2015 National Congress on Oral Health for Filipino Children
Philippine Pediatric Dental Society, Inc.
Thank you for that kind introduction. Magandang umaga po sa inyong lahat.
I am supposed to be in a meeting that will establish the Mamasapano timeline, which we are having a hard time putting together because getting information from our guests is like pulling their teeth.
But I have to be here for three reasons:
First, when your dentist tells you to open your mouth, you must.
Second, when you speak before a group of dentists, you get a plaque.
Third, I am keen on hearing the SONA – or the State of Our Ngipin Address – of your officers.
And another reason is gratitude. Without dentists, politicians will have no political careers.
A candidate’s first stop after he had thrown his hat into the ring is the dental clinic – for that toothpaste commercial smile. In designing campaign posters, pimples can be Photoshopped but not the teeth.

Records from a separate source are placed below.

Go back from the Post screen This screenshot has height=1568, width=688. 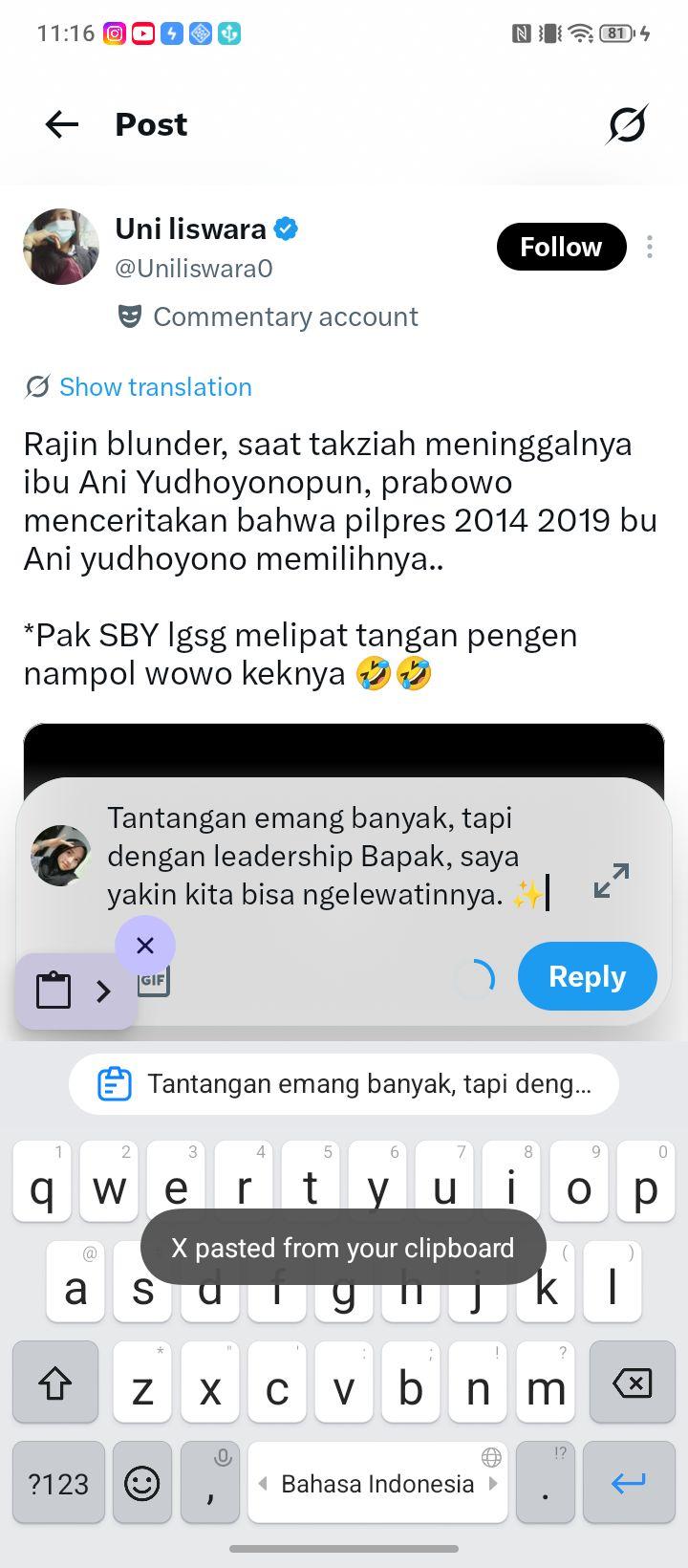tap(62, 124)
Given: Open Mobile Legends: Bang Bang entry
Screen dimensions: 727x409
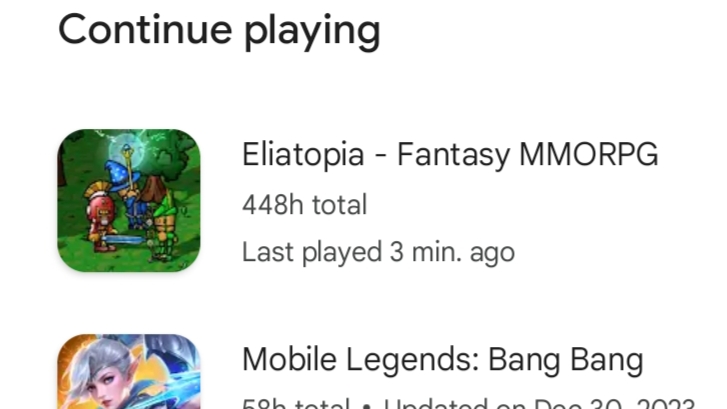Looking at the screenshot, I should point(442,360).
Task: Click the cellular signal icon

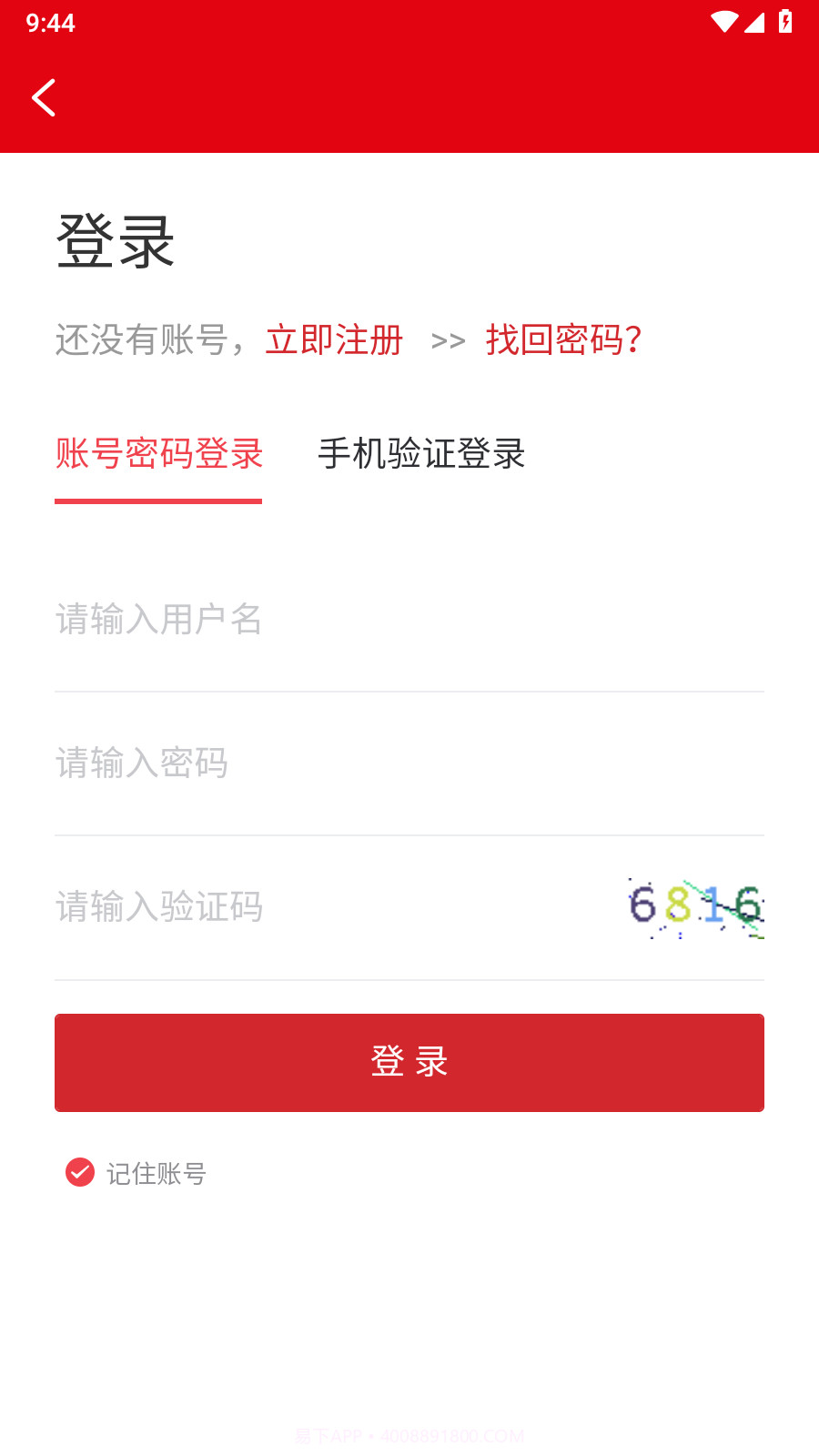Action: click(756, 25)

And if he wins, his first stop after his inaugural is again the dentist’s chair because if he has to lie through his teeth, then it better be through pearly whites.
Seriously, your kind invitation has prodded me to look at the state of public spending for oral health, and what I’ve discovered hurts – like an impacted tooth.
Even data on oral health is hard to find, bungi-bungi, or like searching for a tiny speck of caries in hard-to-reach cavities.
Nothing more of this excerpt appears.